Solve the equation $10x^3-6x^2-12x-8=0$ Solve the equation $10x^3-6x^2-12x-8=0$
I was doing this question but got stuck and hence looked at the solution, which went as follows $(x+2)^3=x^3+6x^2+12x+8$ and hence the equation is written as $11x^3=(x+2)^3$ from which we have that $\frac{x+2}{x}=\sqrt[3]{11}$ and hence $x=\frac{2}{\sqrt[3]{11}-1}$.
Could you please explain to me how they thought of using the fact that $(x+2)^3=x^3+6x^2+12x+8$ and if there is a more intuitive approach, could you please explain it to me?
 A: I imagine the first thing is to try to factor.  That will fail as this has not rational roots but with $8 = 2^3$ as the last term of a third degree polynomial they think in terms of $(ax \pm 2)^3 = a^3 \pm 6a^2 + 12 a \pm 3$.  That fails as there is no such possible $a$ but the coefficients of $6,12, 8$ are just too convenient to ignore.
$(x\pm 2)^3 = x^3 \pm 6x^2 + 12x \pm 8$ and $P(x) = 10x^3 - 6x^2 -12x -8$.  So if we subtracted those then we'd wipe out every coefficient and something useful may come of it.  We'd get, if nothing else, a shorter equation.
So $P(x) + (x+2)^3 = (10x^3 - 6x^2 -12x -8) + (x^3 + 6x + 12x + 8) = 11x^3$.
Well that's a clean expression $P(x) + (x+2)^3 = 11x^3$ but what can we do with it?

I'll be honest my first thought is not what the book did, but to set $P(x) = 11x^3 - (x+2)^3$ and factor knowing $m^3 - n^3 = (m-n)(m^2 + mn + n)$.  But then I'd realize $11$ doesn't factor nicely.  But... I suppose I must be honest.  I didn't solve this before reading the books answer so if I hadn't read the solution .... I'd probably plow ahead.


$11x^3 - (x+2)^3 = (\sqrt[3]{11}x - (x+2))[(\sqrt[3]{11}^2x^2 + \sqrt[3]{11}x(x+2) +(x+2)^2]$ so either $\sqrt[3]{11}x - (x+2)=0$ and $x=\frac 2{\sqrt[3]{11}-1}$ (the book's solution)

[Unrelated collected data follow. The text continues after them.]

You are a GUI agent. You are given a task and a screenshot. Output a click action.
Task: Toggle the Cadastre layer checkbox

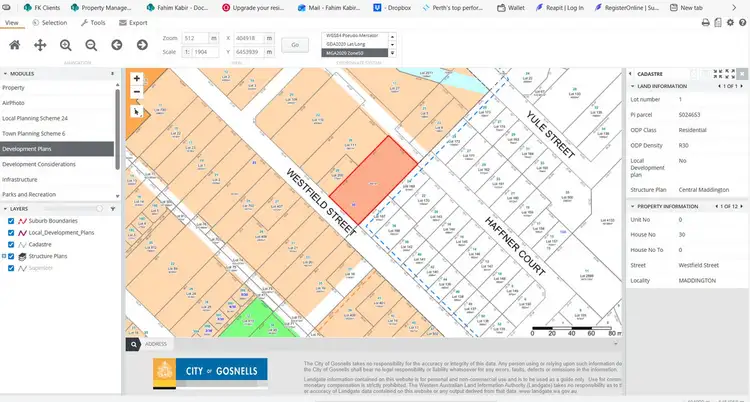pos(11,244)
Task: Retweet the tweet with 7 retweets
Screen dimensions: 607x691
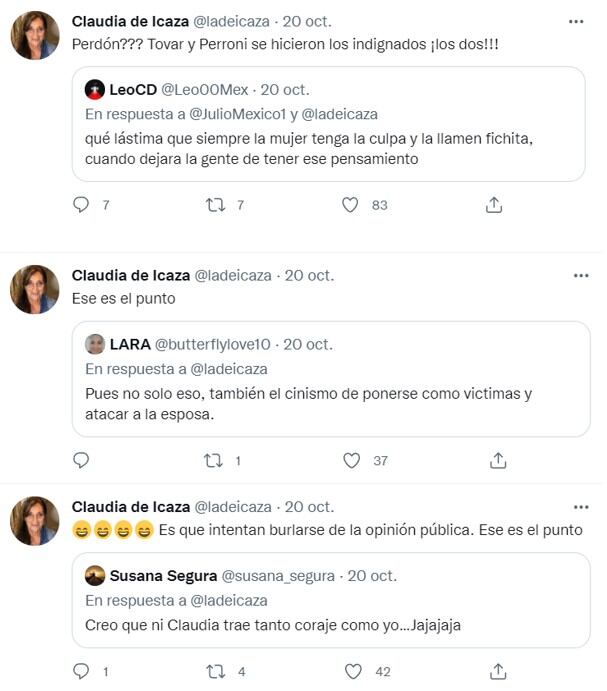Action: click(x=216, y=205)
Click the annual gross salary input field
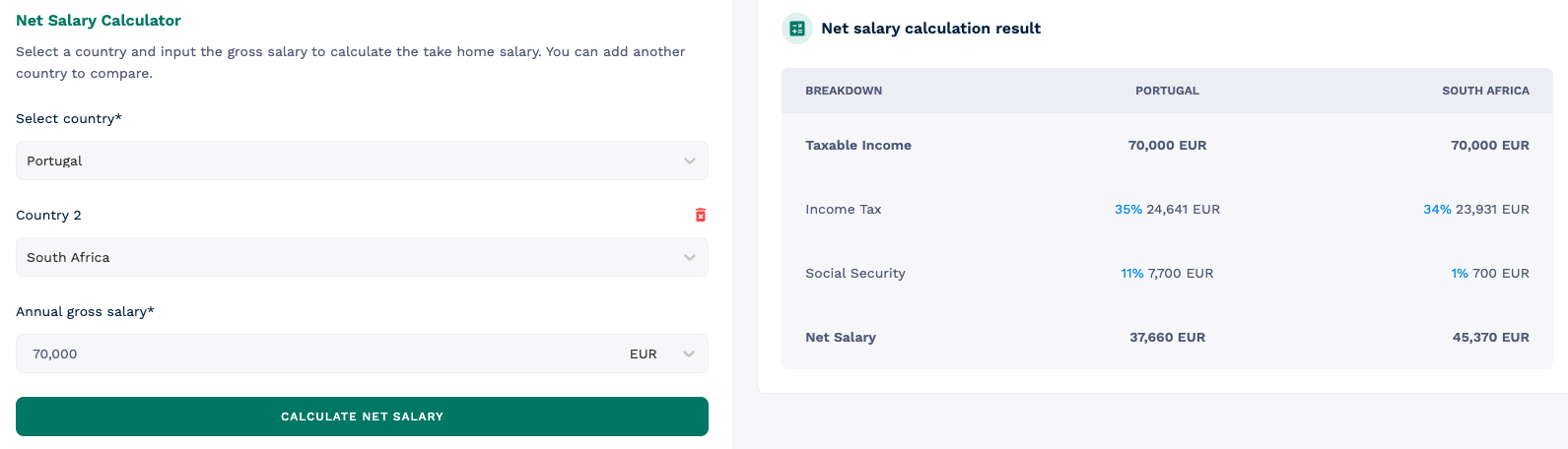The image size is (1568, 449). click(x=315, y=353)
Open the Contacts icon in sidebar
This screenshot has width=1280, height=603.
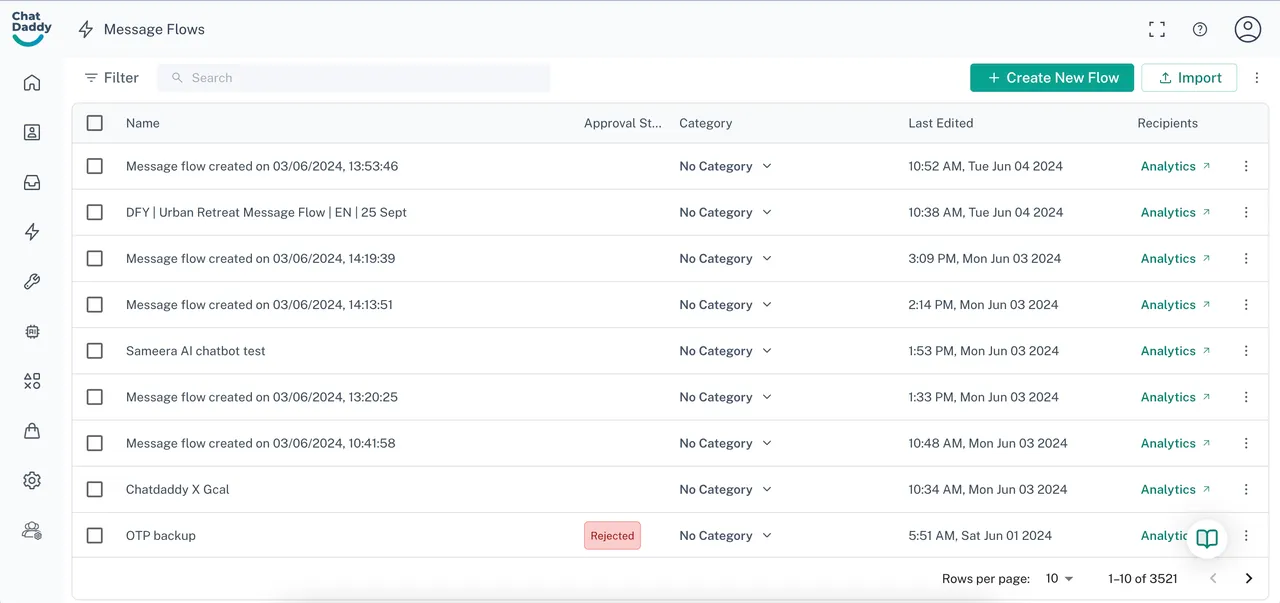point(32,132)
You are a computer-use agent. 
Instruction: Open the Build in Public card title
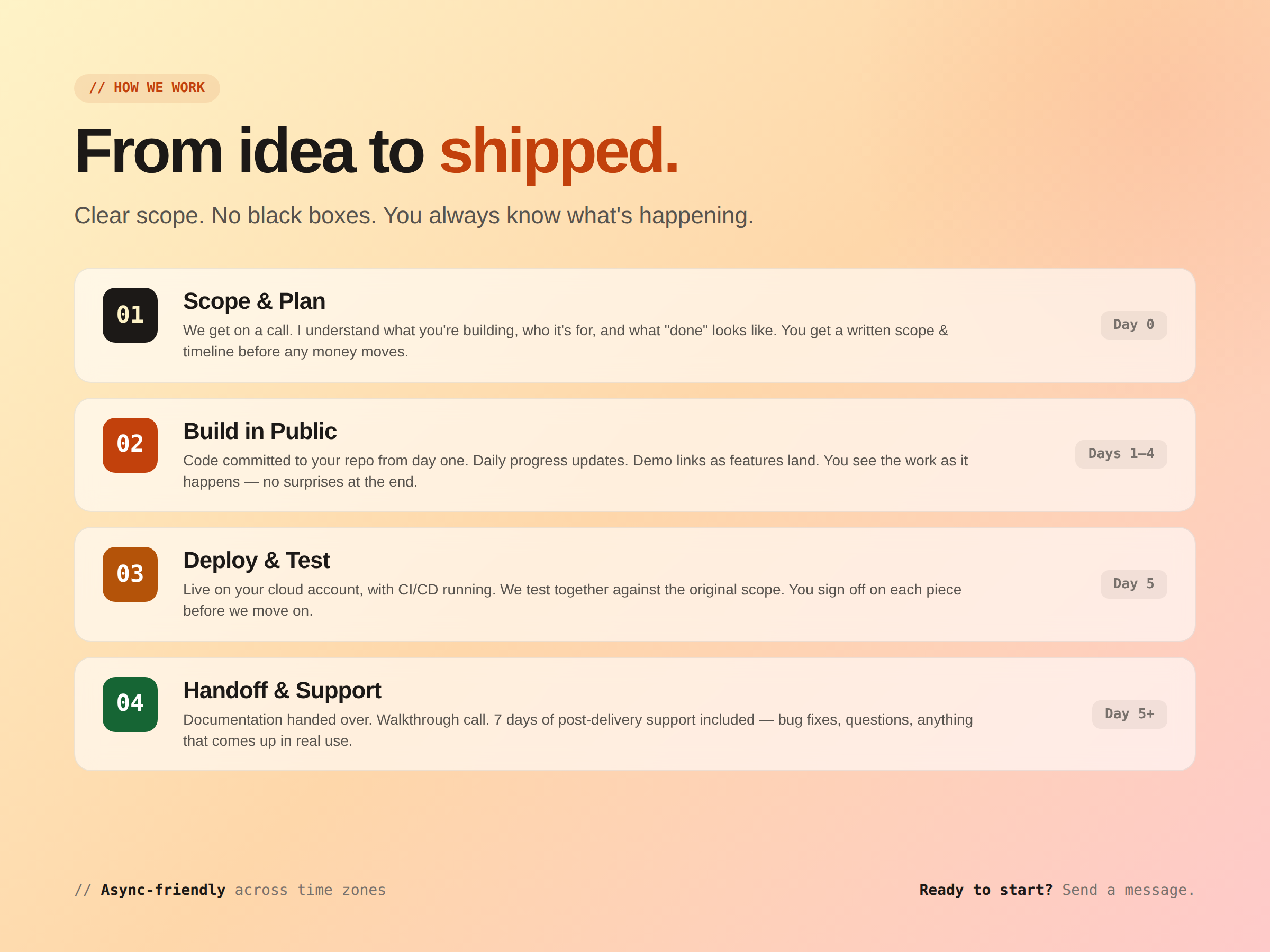click(x=259, y=432)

or $(\sqrt[3]{11}^2x^2 + \sqrt[3]{11}x(x+2) +(x+2)^2=(\sqrt[3]{11}^2+\sqrt[3]{11} + 1)x^2  +(2\sqrt[3]{11}+4)x + 4=0$


And by quadratic equation: $x = \frac{-(2\sqrt[3]{11}+4) \pm \sqrt{(2\sqrt[3]{11}+4)^2 - 16(\sqrt[3]{11}^2+\sqrt[3]{11} + 1)}}{2(\sqrt[3]{11}^2+\sqrt[3]{11} + 1)}$.  But that has a negative determinate so no solution.

But the book made a simple observation that would have saved me a lot of time and headache
Well, we are attempting to solve $P(x) = 0$ so we need to solve $(x+2)^3 = 11x^3$ and now we are doing what the text did.
Maybe I'd do it differently $x+2 = \sqrt[3]{11} x$ so $x-\sqrt[3]{11}x = -2$ so $x = \frac {-2}{1-\sqrt[3]{11}} = \frac 2{\sqrt[3]{11}-1}$.